Seixas was the chazan (cantor) at the New York synagogue Sheareth Israel, and the first Jew to sit on the board of an institution of higher learning in the United States. (In fact, at Columbia, there wouldn’t be another Jew on the board until Benjamin Cardozo, the US Supreme Court Justice and descendant of Gershom Seixas, joined.) Hamilton and Seixas served on Columbia’s board together for over two decades, and Seixas became one of the most prominent Jewish supporters of Hamilton’s federalist cause.

Later, when George Washington penned his famous “Letter to the Jews of Newport”, promising American Jews that “the Government of the United States gives to bigotry no sanction, to persecution no assistance” and memorably promises “everyone shall sit in safety under his own vine and fig tree, and there shall be none to make him afraid”, Hamilton seems to have had some role in helping Washington draft the letter. It was delivered to Moses Seixas, the brother of Hamilton’s old friend Gershom Seixas in New York.

Thanks to Hamilton’s guidance, the new US Federal Government, unlike most of the state governments at the time, staunchly opposed anti-Semitism and banned religious tests for political leaders. The early years of the US saw a resurgence of anti-Semitism in much of America, and the new nations Jews were increasingly drawn to Hamilton’s and the other Federalists’ vision of a strong central government. In the case of Hamilton, this support seemed to go both ways, with Hamilton taking extraordinary steps to make sure Jews felt welcome in the new United States.

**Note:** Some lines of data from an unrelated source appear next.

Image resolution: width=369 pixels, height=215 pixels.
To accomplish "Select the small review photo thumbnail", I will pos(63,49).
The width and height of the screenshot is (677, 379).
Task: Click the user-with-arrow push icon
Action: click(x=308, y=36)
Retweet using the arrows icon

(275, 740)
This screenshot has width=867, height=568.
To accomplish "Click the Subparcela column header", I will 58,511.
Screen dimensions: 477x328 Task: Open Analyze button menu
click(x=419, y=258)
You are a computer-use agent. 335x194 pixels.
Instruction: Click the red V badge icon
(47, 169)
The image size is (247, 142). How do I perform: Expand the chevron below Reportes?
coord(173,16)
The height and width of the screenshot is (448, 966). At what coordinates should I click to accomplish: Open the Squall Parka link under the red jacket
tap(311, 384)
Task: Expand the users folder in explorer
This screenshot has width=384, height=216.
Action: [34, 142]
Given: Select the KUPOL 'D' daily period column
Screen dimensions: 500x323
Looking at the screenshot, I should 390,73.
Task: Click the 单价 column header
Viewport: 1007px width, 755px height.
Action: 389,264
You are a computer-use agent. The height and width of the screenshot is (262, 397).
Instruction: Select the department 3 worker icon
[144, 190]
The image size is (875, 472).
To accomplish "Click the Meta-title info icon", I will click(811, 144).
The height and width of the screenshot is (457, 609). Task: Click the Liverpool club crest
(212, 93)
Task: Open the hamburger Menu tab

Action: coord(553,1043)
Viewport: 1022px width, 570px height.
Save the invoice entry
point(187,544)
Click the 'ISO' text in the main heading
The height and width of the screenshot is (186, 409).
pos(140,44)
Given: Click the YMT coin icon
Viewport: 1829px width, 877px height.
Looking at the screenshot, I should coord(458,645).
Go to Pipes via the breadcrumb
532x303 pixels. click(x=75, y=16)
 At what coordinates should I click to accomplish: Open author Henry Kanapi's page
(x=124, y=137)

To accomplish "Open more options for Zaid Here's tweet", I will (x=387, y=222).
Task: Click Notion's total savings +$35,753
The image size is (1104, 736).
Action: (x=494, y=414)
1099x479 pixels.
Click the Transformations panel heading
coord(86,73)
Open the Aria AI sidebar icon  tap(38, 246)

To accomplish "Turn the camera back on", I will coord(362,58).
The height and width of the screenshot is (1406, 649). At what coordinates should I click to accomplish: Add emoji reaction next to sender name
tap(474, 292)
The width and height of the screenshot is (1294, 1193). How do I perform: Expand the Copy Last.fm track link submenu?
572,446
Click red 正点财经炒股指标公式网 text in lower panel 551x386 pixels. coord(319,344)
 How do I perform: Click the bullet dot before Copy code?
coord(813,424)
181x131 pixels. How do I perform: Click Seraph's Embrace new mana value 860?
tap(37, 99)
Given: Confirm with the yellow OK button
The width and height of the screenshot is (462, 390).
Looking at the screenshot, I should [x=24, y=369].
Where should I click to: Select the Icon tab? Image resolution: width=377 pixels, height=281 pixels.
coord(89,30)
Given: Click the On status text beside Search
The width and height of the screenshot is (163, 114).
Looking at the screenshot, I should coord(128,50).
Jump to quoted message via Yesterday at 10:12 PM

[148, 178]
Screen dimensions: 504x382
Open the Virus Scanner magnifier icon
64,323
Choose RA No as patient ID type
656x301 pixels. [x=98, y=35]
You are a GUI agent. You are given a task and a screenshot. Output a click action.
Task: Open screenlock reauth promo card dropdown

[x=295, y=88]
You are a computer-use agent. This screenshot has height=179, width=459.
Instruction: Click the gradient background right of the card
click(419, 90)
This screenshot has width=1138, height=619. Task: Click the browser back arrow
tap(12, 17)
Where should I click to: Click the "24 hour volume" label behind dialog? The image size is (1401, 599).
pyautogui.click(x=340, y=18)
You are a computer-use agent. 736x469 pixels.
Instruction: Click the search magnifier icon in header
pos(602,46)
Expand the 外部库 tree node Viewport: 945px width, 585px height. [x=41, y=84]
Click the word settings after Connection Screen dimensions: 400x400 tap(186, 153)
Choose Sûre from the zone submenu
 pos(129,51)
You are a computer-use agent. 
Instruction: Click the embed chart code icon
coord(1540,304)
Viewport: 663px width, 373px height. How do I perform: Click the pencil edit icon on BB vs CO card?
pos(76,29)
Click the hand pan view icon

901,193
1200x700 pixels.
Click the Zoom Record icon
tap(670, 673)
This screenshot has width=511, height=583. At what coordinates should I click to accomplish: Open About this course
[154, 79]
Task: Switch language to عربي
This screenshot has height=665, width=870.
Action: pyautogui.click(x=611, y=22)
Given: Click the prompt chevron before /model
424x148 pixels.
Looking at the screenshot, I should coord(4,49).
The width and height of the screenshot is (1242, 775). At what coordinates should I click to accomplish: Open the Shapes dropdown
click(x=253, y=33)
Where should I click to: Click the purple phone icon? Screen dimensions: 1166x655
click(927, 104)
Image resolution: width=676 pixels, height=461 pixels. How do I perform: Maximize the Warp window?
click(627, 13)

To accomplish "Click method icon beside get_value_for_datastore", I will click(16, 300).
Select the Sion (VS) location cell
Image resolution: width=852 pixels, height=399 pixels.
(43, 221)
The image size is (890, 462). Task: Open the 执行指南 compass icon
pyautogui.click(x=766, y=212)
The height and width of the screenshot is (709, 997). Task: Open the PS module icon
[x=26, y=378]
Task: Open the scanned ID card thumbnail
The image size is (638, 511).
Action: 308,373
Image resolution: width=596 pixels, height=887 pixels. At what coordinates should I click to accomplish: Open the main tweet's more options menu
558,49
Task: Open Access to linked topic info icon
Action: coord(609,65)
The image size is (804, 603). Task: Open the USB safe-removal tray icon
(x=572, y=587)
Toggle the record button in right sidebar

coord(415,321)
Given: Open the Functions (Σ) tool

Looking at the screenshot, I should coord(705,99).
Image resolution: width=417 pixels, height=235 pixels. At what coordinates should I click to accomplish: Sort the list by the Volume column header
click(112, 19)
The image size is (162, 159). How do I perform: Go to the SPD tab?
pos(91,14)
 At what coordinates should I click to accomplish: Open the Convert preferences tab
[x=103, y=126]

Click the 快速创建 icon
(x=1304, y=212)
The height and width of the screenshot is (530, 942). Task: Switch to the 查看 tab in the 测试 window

Hamilton is the only founding father to attend Hebrew school.

In one notable case, that meant rescheduling a major political event. When the new US Constitution was being ratified by the states in 1788, Hamilton led the movement to promote ratification in New York. This was the total of his life’s work, and he threw everything he had into the cause. In July of that year, Hamilton and others arranged a parade to promote the constitution. Through his Jewish contacts, the parade organizers found that the parade conflicted with a Jewish fast day: the 17th of Tammuz. Even though Jews were less than 1% of the New York population at the time, the parade was rescheduled for the following day.

For Prof. Porwancher, these extensive ties with Jews set Hamilton apart from the other founding fathers. Although Hamilton married a pious Christian woman, Prof. Porwancher, notes, he never joined a church or took communion. And many of the religious Christian sayings attributed to Hamilton are not found anywhere in Hamilton’s writings. “Hamilton is the only founding father to attend Hebrew school, and he was the most enmeshed in the Jewish community of any founder,” Prof. Porwancher observes.

Prof. Andrew Porwancher’s book The Jewish Founding Father: Alexander Hamilton’s Hidden Life is being published by Harvard University Press in 2019.